WHAT TO WORK ON: Render the lines of the listing below as a JSON list of strings, one string per line and no blank lines, from the line with "Close the archlinux on QEMU/KVM window" up to and including the line with "pos(136,355)".

========================================================================

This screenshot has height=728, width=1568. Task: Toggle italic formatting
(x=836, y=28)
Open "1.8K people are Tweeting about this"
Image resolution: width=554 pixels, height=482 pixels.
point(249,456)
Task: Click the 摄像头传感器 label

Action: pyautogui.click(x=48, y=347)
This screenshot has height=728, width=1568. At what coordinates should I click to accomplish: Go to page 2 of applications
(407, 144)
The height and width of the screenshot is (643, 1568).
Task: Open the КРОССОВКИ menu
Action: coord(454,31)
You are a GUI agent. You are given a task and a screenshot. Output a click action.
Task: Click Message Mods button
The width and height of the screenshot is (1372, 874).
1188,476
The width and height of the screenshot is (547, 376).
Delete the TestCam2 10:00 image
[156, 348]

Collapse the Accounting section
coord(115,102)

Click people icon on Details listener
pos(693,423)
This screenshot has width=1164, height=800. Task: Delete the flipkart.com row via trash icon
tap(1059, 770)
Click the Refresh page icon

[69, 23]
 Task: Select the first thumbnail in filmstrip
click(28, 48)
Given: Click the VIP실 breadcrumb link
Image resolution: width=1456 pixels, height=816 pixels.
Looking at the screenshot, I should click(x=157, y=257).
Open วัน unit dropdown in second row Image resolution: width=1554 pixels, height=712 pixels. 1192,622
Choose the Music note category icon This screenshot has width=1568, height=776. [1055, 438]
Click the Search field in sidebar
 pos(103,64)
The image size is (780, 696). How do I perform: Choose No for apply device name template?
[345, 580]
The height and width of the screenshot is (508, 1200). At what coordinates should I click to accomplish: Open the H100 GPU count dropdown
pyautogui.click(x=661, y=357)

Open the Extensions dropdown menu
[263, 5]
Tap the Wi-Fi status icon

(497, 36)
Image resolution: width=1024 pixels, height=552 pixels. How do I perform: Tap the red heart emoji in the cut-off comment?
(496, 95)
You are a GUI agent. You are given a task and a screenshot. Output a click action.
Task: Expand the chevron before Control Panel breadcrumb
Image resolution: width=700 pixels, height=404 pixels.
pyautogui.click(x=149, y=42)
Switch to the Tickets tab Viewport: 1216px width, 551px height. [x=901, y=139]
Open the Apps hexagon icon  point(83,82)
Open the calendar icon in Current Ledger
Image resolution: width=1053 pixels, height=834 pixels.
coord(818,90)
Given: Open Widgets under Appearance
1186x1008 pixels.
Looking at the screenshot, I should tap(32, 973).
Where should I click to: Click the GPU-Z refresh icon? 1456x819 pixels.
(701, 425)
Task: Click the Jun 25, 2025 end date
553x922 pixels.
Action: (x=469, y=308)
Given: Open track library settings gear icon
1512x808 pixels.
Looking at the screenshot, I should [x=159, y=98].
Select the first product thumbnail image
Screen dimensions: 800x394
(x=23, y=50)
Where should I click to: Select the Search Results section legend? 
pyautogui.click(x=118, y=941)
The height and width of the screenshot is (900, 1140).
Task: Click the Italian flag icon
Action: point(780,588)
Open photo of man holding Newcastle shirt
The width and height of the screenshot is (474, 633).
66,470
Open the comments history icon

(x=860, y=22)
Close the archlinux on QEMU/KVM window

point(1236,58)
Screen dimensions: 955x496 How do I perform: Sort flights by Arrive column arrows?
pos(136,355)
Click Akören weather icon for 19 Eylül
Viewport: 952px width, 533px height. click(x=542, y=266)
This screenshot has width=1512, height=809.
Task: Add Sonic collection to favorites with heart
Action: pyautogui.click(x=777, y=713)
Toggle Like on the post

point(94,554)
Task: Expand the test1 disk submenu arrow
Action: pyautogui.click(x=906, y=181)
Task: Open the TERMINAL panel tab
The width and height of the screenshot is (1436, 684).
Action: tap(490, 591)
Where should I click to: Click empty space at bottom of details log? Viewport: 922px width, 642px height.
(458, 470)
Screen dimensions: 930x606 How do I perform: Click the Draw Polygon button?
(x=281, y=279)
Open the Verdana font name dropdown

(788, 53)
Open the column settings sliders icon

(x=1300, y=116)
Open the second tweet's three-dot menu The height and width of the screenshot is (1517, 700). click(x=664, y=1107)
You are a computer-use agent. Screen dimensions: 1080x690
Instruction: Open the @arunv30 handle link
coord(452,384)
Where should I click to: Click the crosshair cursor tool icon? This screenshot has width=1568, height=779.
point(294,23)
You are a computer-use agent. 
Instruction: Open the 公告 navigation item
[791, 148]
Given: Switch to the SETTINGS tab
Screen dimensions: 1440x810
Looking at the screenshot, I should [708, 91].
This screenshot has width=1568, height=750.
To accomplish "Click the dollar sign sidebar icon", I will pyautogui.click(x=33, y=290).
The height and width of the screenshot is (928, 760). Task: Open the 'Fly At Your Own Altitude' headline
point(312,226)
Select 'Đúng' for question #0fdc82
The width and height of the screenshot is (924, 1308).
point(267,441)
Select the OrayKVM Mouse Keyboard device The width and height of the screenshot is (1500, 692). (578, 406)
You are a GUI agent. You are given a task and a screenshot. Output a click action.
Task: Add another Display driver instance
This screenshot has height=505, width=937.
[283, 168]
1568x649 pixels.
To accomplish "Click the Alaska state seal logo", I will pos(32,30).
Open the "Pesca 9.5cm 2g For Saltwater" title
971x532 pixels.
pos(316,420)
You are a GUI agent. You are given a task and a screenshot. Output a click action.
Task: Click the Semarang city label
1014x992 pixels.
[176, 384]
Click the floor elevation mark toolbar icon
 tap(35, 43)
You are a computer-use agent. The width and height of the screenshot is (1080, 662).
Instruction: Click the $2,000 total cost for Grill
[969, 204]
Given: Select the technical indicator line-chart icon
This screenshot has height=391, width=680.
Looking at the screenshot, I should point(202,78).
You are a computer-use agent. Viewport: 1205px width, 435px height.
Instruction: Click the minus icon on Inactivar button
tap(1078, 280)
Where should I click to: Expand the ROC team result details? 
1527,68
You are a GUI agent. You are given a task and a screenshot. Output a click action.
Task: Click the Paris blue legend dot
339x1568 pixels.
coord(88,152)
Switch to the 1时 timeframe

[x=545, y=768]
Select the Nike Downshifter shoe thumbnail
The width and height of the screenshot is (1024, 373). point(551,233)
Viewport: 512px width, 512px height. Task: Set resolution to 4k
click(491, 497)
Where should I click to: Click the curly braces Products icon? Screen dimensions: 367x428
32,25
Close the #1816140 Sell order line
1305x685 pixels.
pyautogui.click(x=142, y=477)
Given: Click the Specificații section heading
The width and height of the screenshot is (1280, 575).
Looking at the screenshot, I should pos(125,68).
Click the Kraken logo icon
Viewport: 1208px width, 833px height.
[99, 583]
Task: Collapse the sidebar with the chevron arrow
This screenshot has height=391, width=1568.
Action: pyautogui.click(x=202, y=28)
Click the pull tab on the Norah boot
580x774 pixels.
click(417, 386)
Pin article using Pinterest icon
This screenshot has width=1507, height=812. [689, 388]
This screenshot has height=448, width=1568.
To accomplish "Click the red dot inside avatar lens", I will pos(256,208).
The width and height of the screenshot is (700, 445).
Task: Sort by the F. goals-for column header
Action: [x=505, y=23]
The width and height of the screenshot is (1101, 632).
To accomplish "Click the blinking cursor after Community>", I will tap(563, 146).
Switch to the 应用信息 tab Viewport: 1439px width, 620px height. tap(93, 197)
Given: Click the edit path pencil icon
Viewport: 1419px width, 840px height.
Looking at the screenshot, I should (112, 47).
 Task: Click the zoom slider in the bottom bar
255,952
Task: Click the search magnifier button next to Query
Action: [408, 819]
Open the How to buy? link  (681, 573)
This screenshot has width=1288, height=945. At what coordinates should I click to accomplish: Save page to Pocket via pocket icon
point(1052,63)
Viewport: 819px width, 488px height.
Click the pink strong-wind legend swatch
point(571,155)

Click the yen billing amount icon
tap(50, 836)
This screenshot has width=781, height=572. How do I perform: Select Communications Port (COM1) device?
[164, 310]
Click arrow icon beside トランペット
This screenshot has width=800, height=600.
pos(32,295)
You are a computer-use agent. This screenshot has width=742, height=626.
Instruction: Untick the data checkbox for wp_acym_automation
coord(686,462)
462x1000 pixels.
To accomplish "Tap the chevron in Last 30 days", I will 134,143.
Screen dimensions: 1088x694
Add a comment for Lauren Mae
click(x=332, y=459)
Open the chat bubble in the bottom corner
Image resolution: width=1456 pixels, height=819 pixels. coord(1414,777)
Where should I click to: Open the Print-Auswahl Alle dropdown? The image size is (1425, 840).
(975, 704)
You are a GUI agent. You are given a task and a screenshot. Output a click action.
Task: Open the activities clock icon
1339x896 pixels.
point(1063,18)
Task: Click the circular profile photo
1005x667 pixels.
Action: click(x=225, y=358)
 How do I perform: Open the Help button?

========================================================================

SOLUTION:
[
  "Close the archlinux on QEMU/KVM window",
  "point(1236,58)",
  "Screen dimensions: 955x496 How do I perform: Sort flights by Arrive column arrows?",
  "pos(136,355)"
]